(Task brief)
Copy the items word for word, starting at the line containing "Click the Table of contents heading" and ending at the line containing "pyautogui.click(x=119, y=21)", both lines included. Omit the pictures from your copy.

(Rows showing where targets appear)
::::::::

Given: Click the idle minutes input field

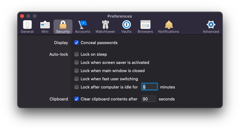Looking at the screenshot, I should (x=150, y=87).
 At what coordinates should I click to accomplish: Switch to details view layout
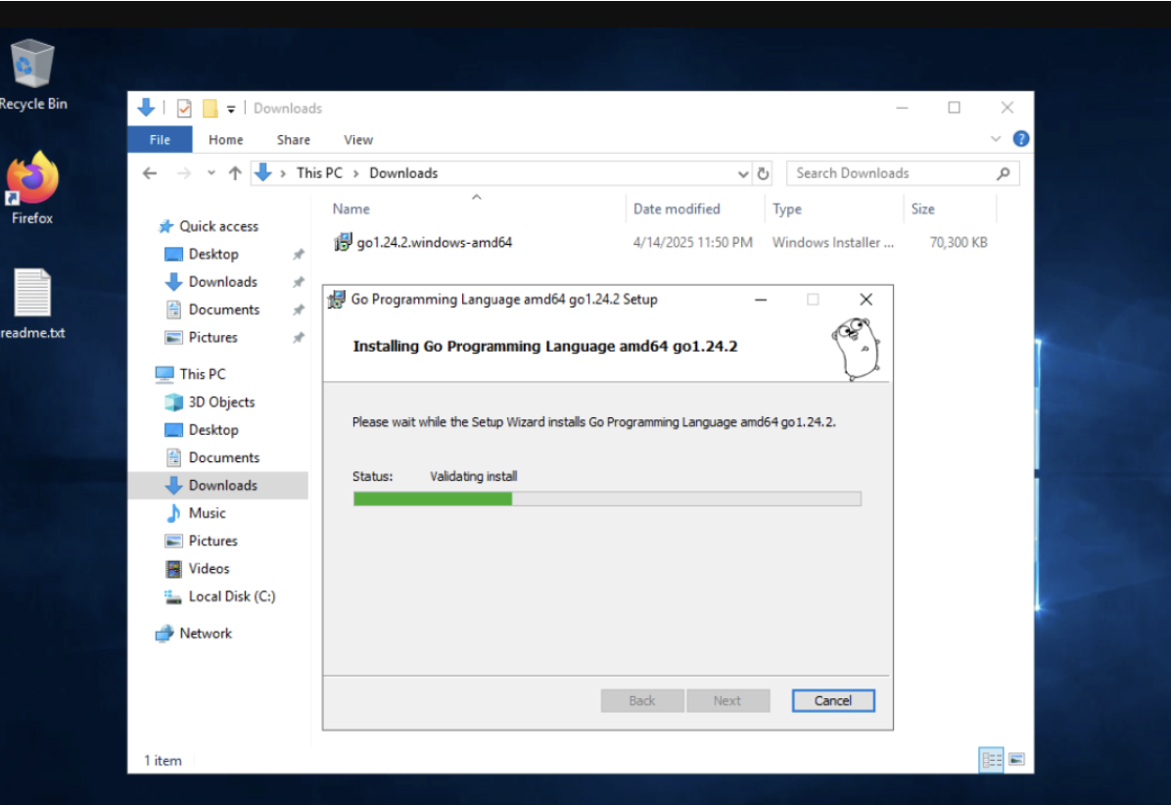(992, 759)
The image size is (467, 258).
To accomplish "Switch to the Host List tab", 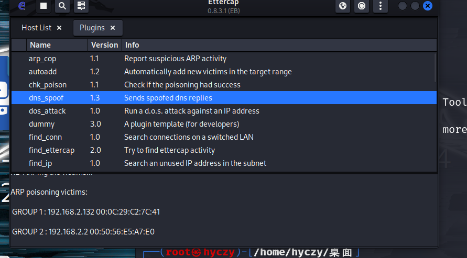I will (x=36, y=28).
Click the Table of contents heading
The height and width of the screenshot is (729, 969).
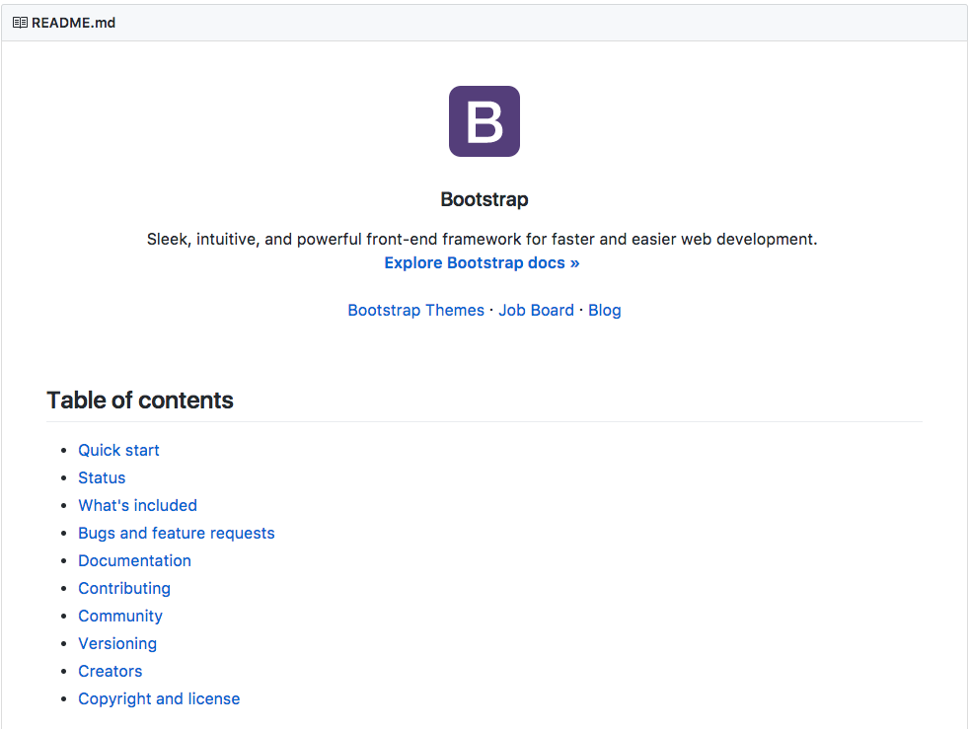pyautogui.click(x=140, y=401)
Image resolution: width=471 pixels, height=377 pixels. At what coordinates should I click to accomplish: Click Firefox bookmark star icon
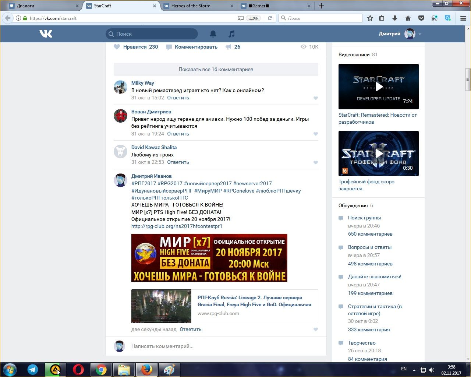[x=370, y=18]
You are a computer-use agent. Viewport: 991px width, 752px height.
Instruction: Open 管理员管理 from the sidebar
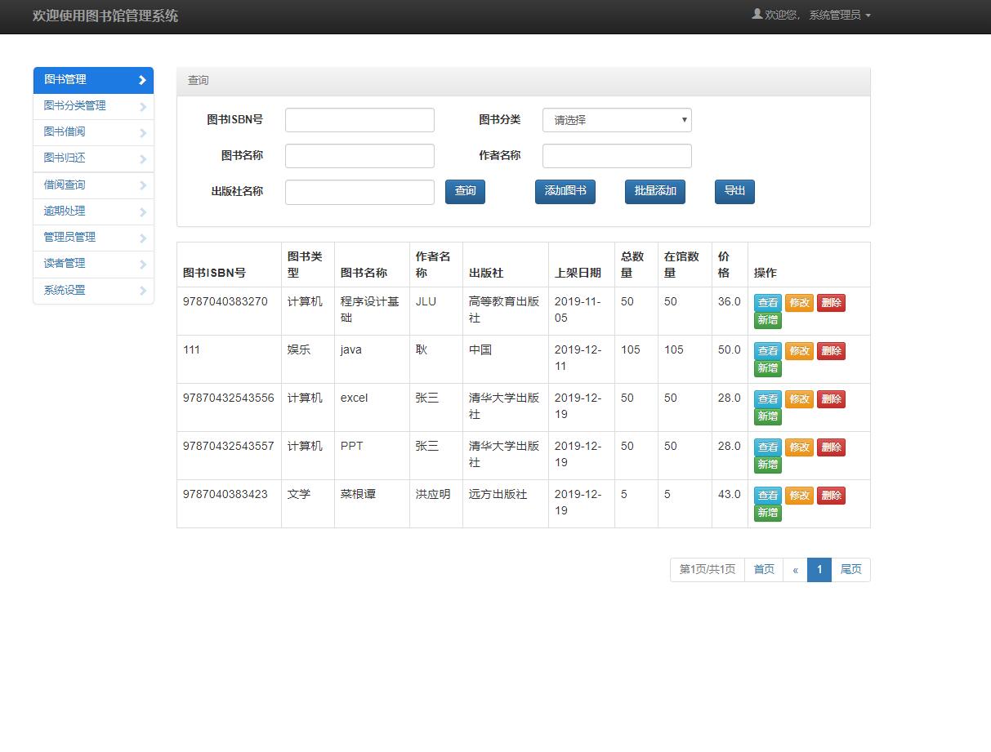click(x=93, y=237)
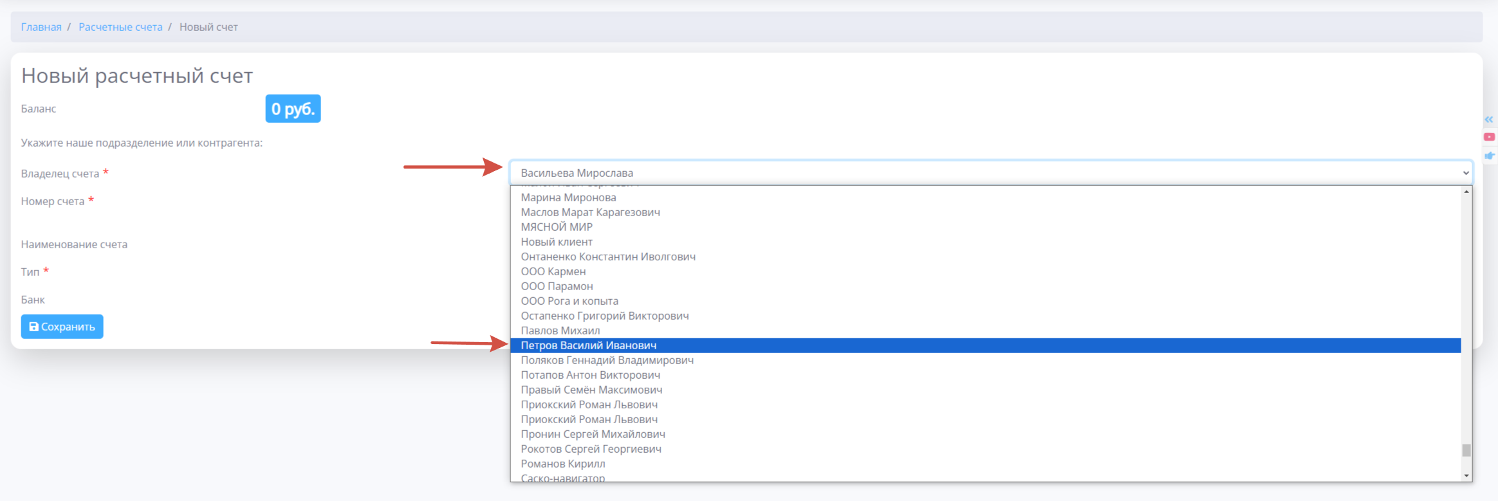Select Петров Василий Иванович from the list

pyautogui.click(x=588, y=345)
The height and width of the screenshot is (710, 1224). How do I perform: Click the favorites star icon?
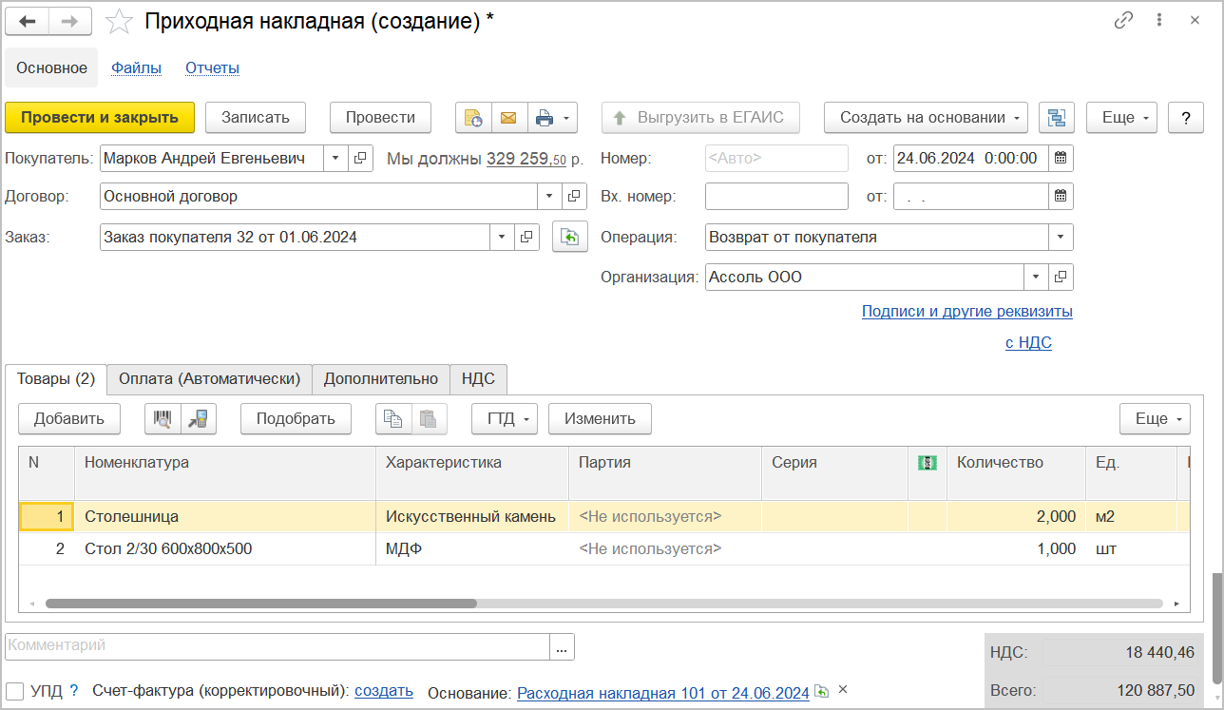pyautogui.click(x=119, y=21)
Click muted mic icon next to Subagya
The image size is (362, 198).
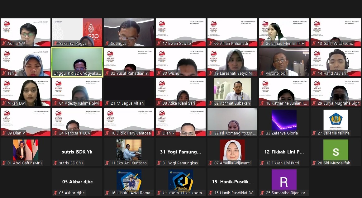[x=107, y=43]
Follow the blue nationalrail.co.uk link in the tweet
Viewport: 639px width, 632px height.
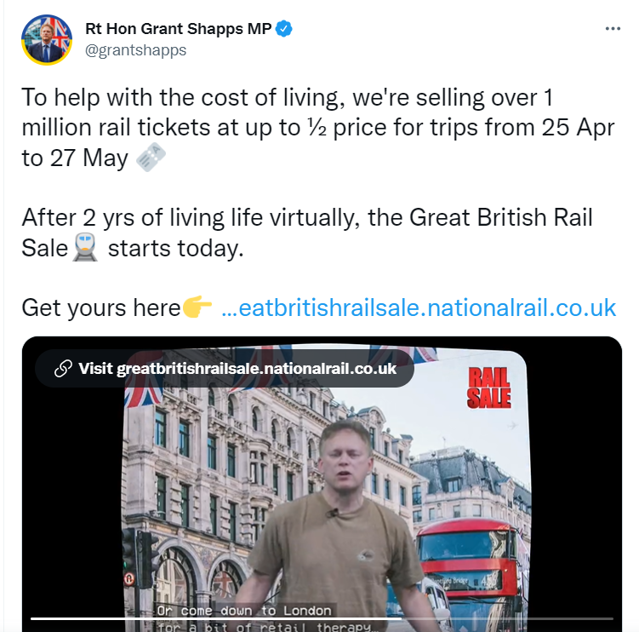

::::::::

(Exercise output)
Click the Table of contents heading
The height and width of the screenshot is (729, 969).
pyautogui.click(x=140, y=401)
Image resolution: width=471 pixels, height=377 pixels. At what coordinates should I click to accomplish: Click Firefox bookmark star icon
[x=370, y=18]
You are a computer-use agent. Viewport: 991px width, 752px height.
Instruction: Open 管理员管理 from the sidebar
click(x=93, y=237)
Select Петров Василий Иванович from the list

pyautogui.click(x=588, y=345)
The height and width of the screenshot is (710, 1224). How do I perform: Click the favorites star icon?
pyautogui.click(x=119, y=21)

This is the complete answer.